This study demonstrated a novel interaction between late-stage CAM 
growth (ED 13-15) hypoxic stimulation and breeder age to influence 
embryonic development, hatchability, and post-hatch chick quality. 
Under controlled conditions, hypoxia may slow development rates and 
conserve yolk nutrients, potentially improving organ maturation, 
despite its negative perception. It is especially relevant in temperate 
climates, where high ambient temperatures can accelerate embryonic 
metabolism. Moreover, the study also showed that eggs from older 
breeders are more susceptible to hypoxic stress due to their greater 
oxygen demands and thinner eggshells.
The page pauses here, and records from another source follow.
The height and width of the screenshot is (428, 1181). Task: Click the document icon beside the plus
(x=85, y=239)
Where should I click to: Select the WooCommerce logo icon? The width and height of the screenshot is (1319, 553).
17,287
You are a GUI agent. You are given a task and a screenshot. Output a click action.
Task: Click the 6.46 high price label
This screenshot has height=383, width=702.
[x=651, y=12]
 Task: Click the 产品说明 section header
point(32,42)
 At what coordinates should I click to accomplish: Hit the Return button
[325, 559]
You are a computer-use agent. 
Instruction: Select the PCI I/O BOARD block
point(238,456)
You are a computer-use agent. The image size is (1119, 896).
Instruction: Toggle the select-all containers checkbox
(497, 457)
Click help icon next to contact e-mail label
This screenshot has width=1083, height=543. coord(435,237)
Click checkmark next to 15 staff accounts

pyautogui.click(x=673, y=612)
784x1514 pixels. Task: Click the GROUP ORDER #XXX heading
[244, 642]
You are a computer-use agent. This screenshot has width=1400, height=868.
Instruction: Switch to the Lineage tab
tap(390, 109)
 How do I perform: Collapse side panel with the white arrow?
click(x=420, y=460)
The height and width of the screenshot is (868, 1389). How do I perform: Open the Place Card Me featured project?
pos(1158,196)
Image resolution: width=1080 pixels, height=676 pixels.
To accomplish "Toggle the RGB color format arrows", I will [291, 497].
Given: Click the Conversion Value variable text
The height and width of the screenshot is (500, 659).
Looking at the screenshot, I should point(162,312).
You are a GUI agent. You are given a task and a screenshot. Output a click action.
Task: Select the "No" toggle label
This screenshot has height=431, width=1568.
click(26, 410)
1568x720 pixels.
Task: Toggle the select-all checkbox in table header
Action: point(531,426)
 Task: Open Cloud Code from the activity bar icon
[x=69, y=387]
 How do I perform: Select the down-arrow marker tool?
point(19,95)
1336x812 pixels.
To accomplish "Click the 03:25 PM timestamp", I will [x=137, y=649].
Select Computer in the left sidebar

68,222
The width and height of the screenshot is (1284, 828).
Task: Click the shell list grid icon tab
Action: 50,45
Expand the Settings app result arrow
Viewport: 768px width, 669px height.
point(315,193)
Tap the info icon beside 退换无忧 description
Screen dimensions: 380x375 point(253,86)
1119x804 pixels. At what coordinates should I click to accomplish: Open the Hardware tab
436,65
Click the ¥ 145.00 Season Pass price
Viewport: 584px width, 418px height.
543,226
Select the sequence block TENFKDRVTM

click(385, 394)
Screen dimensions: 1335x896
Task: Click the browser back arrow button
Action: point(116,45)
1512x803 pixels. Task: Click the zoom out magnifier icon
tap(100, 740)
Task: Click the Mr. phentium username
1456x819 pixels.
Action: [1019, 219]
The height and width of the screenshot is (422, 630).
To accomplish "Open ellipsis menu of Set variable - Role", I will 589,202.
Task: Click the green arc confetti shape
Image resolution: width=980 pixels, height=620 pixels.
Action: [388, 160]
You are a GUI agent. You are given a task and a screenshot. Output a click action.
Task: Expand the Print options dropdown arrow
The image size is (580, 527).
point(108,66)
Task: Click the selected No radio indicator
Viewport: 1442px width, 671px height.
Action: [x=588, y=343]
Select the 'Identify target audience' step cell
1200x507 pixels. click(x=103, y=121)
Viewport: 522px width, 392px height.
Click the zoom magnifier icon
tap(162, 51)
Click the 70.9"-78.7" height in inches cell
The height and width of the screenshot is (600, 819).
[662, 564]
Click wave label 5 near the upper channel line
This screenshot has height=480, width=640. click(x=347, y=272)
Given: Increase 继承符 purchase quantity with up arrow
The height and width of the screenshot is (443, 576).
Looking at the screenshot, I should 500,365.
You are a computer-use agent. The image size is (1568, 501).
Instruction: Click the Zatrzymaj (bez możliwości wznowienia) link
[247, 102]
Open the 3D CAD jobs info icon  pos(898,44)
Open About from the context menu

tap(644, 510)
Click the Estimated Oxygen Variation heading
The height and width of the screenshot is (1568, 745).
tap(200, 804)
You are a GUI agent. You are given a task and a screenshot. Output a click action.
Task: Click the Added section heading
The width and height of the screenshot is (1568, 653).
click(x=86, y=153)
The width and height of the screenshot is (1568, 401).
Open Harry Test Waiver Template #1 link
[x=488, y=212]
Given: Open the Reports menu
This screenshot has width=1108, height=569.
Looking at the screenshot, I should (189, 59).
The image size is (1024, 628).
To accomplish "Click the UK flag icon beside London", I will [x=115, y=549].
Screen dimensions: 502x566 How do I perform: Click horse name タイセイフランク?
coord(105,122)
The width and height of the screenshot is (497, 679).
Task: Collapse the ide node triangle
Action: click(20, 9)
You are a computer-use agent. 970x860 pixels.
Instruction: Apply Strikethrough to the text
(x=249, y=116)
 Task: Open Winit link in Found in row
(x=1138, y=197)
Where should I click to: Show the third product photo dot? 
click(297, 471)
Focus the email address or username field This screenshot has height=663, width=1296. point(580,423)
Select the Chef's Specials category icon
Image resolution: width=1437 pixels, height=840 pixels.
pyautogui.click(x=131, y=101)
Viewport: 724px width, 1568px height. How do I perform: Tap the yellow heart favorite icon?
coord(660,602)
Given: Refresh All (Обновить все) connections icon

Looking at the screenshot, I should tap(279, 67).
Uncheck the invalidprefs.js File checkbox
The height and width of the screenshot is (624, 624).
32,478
In addition, hypoxic conditions 
have an adverse effect on bone mineralization and morphometry, 
resulting in compromised bone quality despite increased chick weights. 
These findings not only contribute to our understanding of avian 
embryology but also offer practical insights into optimizing hatchery 
conditions for enhanced chick quality and adaptability.

Disclosures

The authors declare the following financial interests/personal re-
lationships which may be considered as potential competing interests:

Richard Koblah Agbehadzi reports financial support was provided by 
World Bank Group IDA 5424. If there are other authors, they declare 
that they have no known competing financial interests or personal re-
lationships that could have appeared to influence the work reported in 
this paper.

Acknowledgments

This study was supported by the Regional Center of Excellence for 
Poultry Sciences (CERSA) of the University of Lomé, Togo. The authors 
express warm gratitude to World Bank Group IDA 5424, the main 
funding agency of CERSA.

Availability of data and materials

The data generated and analyzed during this study are available from 
the corresponding author upon reasonable request.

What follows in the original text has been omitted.